→ SUPPLIED RECORDS
╭──

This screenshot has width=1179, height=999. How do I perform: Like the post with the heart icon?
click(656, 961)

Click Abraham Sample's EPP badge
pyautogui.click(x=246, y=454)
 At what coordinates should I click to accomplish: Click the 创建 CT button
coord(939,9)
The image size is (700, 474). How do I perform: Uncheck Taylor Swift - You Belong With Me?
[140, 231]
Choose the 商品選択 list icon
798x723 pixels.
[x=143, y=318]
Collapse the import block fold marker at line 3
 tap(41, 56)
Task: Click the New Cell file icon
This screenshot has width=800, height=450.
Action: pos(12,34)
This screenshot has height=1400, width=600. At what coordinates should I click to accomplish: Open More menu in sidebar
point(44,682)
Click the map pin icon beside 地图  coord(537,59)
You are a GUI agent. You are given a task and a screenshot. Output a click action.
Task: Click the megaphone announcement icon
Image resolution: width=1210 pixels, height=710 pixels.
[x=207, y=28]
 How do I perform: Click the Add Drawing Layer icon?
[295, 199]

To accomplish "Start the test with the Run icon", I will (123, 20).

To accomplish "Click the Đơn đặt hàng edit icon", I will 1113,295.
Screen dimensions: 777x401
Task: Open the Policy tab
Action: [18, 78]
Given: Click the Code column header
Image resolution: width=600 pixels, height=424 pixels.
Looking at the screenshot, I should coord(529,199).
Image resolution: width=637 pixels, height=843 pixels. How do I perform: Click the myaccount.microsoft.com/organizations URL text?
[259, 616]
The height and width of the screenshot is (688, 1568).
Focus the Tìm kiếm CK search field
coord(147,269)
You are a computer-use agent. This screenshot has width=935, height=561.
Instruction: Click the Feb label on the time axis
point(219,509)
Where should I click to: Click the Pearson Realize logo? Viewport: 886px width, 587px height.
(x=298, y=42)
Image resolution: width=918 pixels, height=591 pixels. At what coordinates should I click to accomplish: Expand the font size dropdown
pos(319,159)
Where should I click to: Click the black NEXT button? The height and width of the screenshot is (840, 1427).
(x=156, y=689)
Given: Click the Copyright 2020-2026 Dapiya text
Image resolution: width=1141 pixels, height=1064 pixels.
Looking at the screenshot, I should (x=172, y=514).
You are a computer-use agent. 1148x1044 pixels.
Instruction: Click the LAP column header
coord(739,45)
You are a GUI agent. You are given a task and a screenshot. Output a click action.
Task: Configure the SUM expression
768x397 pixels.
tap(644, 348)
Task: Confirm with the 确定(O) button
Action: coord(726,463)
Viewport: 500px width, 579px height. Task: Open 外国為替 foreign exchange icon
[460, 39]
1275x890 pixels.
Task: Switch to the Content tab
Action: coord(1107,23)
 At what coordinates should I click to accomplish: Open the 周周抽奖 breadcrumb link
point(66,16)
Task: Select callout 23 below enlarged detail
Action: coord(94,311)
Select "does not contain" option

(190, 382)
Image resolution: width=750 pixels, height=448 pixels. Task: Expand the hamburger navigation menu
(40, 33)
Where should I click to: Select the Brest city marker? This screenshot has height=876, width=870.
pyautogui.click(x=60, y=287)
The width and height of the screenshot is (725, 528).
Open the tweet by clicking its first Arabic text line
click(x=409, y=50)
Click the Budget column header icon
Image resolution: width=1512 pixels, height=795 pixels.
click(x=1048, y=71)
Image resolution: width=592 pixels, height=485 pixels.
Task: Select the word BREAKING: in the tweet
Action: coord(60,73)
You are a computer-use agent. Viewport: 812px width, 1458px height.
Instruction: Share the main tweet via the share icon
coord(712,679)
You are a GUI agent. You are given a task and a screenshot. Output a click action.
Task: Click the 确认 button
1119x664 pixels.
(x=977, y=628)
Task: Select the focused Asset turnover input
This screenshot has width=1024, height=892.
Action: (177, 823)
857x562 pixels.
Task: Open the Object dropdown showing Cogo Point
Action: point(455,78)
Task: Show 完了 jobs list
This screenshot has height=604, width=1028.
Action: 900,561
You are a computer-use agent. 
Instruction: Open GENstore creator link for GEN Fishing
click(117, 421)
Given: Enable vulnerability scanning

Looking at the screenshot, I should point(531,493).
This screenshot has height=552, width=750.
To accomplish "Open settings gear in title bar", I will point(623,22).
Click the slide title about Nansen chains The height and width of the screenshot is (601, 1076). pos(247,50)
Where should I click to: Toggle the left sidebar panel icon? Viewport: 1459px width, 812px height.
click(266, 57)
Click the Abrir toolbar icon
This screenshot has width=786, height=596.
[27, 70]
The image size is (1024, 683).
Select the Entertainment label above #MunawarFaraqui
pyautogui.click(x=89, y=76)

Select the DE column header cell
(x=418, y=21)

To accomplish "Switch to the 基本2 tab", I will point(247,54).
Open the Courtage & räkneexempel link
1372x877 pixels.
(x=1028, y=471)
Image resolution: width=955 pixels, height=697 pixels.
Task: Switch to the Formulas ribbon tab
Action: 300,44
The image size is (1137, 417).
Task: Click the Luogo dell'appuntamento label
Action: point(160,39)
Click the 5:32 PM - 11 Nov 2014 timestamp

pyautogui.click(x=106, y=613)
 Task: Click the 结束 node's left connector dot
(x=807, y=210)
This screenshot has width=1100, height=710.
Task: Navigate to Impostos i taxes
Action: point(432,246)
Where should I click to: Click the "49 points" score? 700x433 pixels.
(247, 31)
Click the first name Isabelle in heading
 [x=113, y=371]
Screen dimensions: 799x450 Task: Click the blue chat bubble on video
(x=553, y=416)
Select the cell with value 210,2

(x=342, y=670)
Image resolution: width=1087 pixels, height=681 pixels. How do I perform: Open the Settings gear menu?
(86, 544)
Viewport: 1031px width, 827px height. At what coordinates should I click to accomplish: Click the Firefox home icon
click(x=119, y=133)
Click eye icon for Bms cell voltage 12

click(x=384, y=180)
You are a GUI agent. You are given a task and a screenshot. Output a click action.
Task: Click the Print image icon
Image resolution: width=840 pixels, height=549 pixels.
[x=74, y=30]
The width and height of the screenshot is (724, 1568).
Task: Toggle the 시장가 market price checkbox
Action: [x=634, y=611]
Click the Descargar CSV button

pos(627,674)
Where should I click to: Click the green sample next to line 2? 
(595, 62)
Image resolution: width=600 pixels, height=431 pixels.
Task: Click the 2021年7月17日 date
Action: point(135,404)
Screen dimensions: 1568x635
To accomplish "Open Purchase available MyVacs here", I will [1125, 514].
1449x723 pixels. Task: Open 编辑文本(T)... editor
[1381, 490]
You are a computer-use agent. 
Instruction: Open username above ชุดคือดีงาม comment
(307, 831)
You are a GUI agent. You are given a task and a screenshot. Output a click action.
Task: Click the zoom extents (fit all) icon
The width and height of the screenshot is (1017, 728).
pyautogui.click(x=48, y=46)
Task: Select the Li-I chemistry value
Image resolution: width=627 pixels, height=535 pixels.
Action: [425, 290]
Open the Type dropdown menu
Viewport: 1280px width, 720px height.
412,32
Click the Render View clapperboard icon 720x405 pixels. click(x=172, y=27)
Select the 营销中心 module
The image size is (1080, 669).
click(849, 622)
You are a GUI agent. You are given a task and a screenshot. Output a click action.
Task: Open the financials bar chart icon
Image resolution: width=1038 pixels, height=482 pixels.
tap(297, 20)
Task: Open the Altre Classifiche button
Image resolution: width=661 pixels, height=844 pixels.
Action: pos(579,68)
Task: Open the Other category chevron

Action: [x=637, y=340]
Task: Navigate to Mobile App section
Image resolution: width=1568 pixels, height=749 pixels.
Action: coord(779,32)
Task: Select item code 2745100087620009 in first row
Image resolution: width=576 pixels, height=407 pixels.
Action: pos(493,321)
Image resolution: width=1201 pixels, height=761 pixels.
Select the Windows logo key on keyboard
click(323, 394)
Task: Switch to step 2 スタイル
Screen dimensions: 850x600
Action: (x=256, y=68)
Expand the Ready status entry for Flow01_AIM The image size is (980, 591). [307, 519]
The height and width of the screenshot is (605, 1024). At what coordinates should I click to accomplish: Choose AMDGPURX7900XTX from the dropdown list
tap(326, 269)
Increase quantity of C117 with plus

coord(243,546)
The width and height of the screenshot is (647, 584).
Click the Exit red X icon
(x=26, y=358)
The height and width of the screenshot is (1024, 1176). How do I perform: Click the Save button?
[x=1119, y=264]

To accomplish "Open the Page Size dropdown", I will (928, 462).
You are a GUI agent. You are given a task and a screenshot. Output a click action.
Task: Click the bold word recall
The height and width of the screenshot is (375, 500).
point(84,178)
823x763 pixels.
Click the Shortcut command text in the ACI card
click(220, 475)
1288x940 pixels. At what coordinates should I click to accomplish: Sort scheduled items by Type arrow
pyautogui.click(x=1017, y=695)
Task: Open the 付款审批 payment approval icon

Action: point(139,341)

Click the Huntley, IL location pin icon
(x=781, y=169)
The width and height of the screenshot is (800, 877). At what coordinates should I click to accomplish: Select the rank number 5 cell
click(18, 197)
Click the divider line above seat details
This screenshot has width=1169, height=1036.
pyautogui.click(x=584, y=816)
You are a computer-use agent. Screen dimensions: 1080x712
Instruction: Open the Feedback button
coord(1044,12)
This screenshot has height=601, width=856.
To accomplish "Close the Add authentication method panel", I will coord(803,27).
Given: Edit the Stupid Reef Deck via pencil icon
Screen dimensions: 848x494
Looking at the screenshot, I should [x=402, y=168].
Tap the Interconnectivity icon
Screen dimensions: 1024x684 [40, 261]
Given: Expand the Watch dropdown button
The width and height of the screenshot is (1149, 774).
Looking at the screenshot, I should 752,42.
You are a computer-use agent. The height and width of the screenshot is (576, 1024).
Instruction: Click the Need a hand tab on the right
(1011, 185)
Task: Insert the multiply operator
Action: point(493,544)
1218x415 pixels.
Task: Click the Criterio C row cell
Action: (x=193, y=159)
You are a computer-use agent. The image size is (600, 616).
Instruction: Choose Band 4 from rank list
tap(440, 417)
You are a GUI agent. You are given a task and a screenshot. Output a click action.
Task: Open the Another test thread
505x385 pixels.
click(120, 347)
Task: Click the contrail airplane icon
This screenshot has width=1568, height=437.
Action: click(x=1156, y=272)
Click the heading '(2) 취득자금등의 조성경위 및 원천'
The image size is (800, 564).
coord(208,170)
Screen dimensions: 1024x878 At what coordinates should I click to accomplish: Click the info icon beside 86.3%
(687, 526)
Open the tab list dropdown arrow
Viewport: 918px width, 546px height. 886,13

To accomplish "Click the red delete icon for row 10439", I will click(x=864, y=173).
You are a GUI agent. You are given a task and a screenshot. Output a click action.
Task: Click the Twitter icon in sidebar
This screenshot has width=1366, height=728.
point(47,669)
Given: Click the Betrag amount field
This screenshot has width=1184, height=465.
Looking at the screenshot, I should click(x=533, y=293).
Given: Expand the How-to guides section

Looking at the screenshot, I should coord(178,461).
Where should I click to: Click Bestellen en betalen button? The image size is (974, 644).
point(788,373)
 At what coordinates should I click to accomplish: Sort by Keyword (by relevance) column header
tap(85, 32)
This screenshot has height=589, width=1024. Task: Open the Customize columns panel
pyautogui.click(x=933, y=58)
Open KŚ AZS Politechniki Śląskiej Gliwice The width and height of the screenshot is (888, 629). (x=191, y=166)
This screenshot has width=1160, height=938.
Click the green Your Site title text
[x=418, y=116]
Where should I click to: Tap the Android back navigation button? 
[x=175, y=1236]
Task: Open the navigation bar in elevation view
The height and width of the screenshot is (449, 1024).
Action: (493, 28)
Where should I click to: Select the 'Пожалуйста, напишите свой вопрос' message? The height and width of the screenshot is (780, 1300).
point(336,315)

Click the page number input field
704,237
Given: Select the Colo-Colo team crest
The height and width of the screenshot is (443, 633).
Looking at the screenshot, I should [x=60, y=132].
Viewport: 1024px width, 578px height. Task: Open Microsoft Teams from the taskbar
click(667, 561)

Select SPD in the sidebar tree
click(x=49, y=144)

╰──

→ TASK OBJECTIVE
Report each line in the data that holds the word "test".

→ TASK RESPONSE
To accomplish "Start the test with the Run icon", I will (123, 20).
Task: Open the Another test thread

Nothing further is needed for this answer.